The voyage into literary representation
When sending off a novel to literary agents, a writer is usually encouraged to list, in their cover or “query” letter, between one and three comparable titles that have been published in the last few years. Only after I started sending queries for my own manuscript did I realize how fraught the process of listing “comps” could be.
If the books that you list were very successful or won prizes, literary agents might discard your query on the assumption that you have unrealistic expectations for the success of your own work. My novel follows an escaped slave who becomes medium to a Maroon god, while the last two novels on the American market that have featured runaways are Ta-Nehisi Coates’ The Water Dancer and Esi Edugyan’s Washington Black; Oscar-winning director Barry Jenkins’ serial adaptation of Colson Whitehead’s Pulitzer Prize novel The Underground Railroad debuted while I was querying. I realized, perhaps too late for my own good, that it would be a faux pas to compare my book to other ones with similar subjects.
My novel is set in a fictionalized version of Suriname. Alex Olchowski’s Buskondre, a strange political fantasy published in 2012 is the only English-language novel to share the setting. Olchowski, an American, seems not to have known that Surinamese Amerindians had their own political party and also voted as a core part of then-president Desire Bouterse’s political coalition. The last act of Buskondre sees Amerindians becoming politically active, seemingly for the first time, and abducting Bouterse in order to talk with him about their conservationist goals. There is almost no trace of the book on the internet, and if I had not bought a copy on Domineestraat in Paramaribo in early 2013, I’m not sure I would believe it existed.

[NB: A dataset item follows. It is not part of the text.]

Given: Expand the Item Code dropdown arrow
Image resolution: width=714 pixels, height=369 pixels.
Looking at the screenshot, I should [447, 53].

Prior to that, you’d have to go all the way back to Aphra Behn’s Oroonoko, published in 1688, before the English novel was yet (as they say now) “a thing.” By that time, Suriname was a Dutch colony, but it had once been controlled by the English. Oroonoko, set in the English period and also about a person who escapes slavery, is taught in university English departments as a proto-novel, one of the works that planted the first seeds of the beautifully diverse garden in which readers of English fiction cavort today.
A biography of Aphra Behn was written by Vita Sackville-West, but Behn is perhaps best known as the subject of a quote by Sackville-West’s friend Virginia Woolf: “All women together ought to let flowers fall upon the tomb of Aphra Behn, for it was she who earned them the right to speak their minds.” Authors of prose fiction should do the same, regardless of their gender identification. Woolf’s first novel, The Voyage Out, is set during a trip to the fictional South American town of Santa Marina, once colonized by the English and later taken over by the Spanish. It is hard not to read Santa Marina as being in part inspired by Behn’s vision of Suriname. Behn wrote in 1688,
Though, in a Word, I must say thus much of it, That certainly had his late Majesty, of sacred Memory, but seen and known what a vast and charming World he had been Master of in that Continent, he would never have parted so Easily with it to the Dutch.
Woolf wrote of Santa Marina in 1920,
All seemed to favour the expansion of the British Empire, and had there been men like Richard Dalloway in the time of Charles the First, the map would undoubtedly be red where it is now an odious green.
Supposedly Woolf excised much in the way of anti-colonial sentiment from her manuscript in order to get it published, with the passage containing the above sentence being almost all that is left. The two longish paragraphs are deliberately phrased in mock-seventeenth-century tones, a mode that Woolf would not revisit until Orlando, her fictionalized biography of Sackville-West.
Suriname is represented from time to time in Dutch fiction. Chris Polanen wrote Waterjager, a postapocalyptic work featuring a burst dam flooding the Surinamese capital. The Dutch have rather famously spent forty years coming up with one reason after another for not delivering the development aid they promised Suriname at independence in 1975, and reading a Dutch book imagining the failure of Surinamese infrastructure does not excite me as it might, but the failure is my own, and the book is on my list to read.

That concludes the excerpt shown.